__Problem to solve__. Among the entries that follow, some lines contain the word "pixels". Show all of them.

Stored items

__________________________________________________

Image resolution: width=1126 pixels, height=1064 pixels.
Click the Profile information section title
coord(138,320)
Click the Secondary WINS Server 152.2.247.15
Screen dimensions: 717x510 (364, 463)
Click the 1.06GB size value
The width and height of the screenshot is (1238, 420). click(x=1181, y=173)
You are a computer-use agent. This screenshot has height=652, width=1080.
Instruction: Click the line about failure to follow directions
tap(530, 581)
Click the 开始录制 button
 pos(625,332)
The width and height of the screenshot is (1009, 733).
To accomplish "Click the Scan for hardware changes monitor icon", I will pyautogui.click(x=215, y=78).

__________________________________________________

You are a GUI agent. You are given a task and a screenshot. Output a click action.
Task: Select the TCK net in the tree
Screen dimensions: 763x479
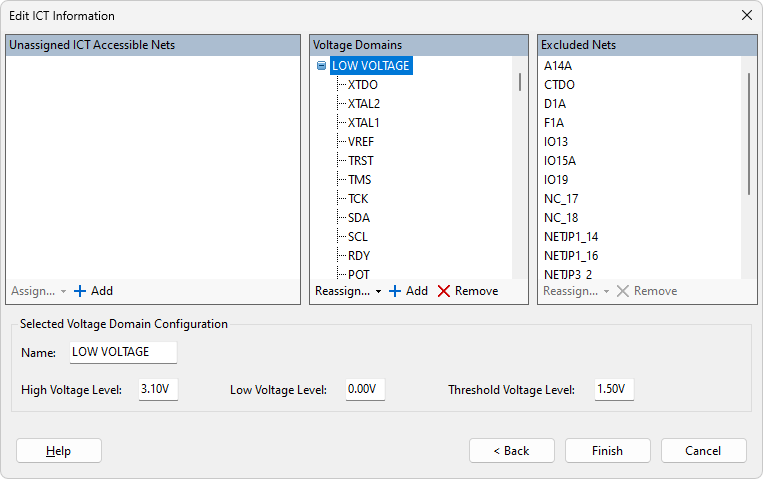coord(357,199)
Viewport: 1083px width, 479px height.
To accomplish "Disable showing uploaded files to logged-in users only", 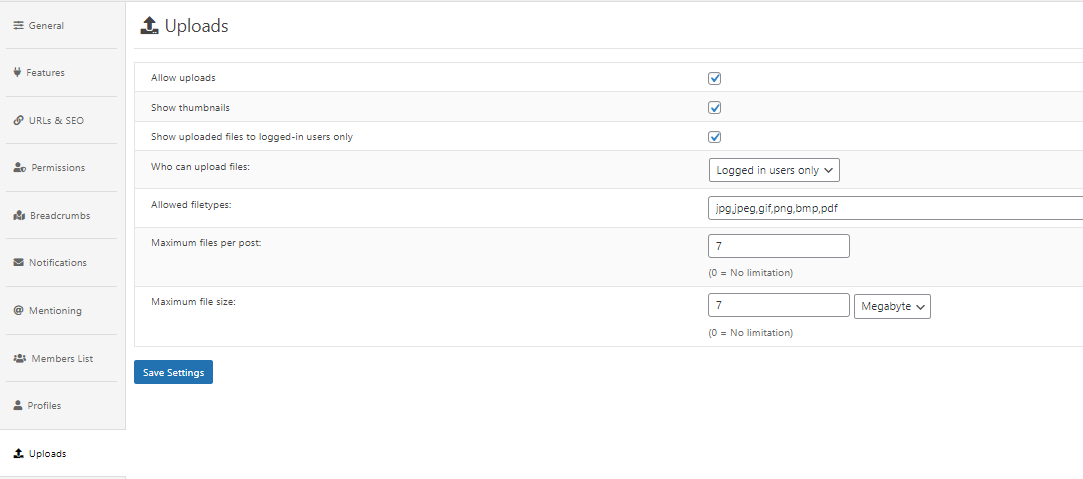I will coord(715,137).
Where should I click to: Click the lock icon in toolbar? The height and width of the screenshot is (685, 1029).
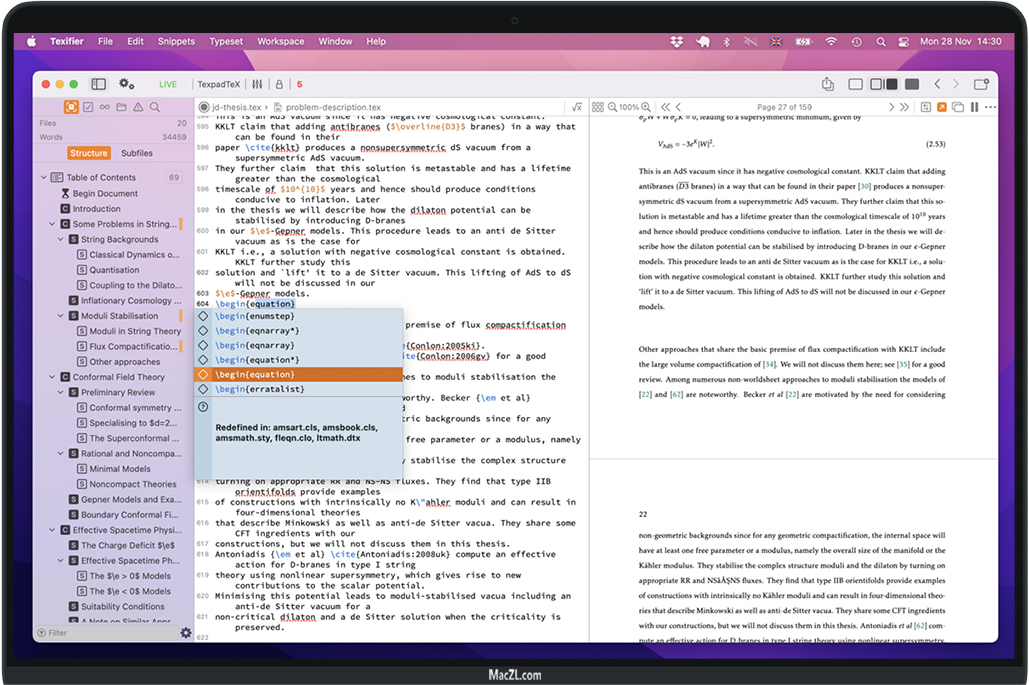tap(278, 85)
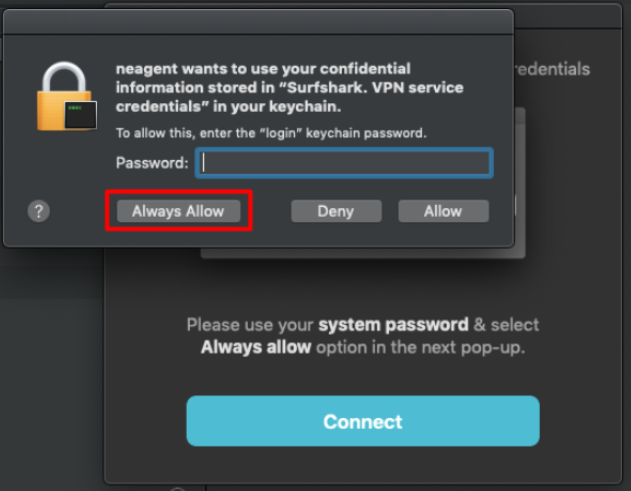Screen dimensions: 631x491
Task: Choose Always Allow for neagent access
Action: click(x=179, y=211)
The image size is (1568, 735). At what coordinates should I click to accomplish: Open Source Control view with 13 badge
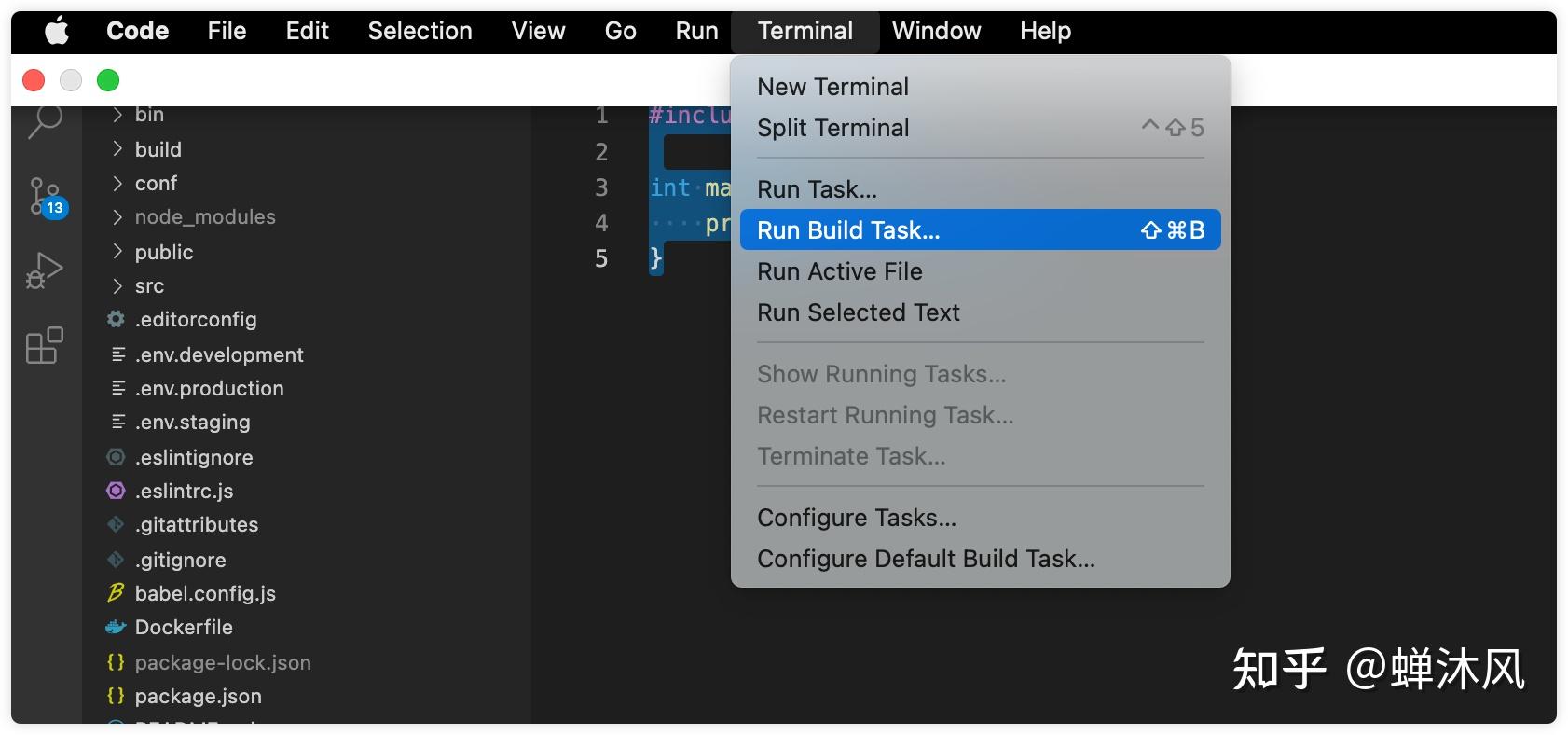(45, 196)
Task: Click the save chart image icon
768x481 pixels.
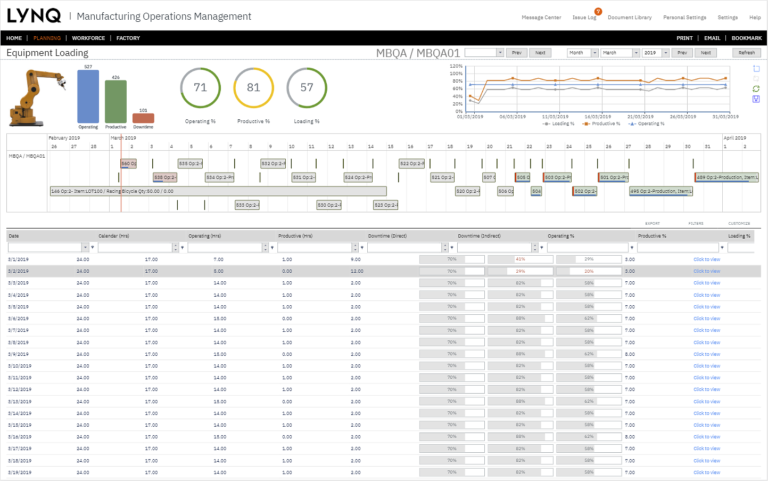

__________________________________________________

__Output below__.
Image resolution: width=1126 pixels, height=1064 pixels.
768x481 pixels.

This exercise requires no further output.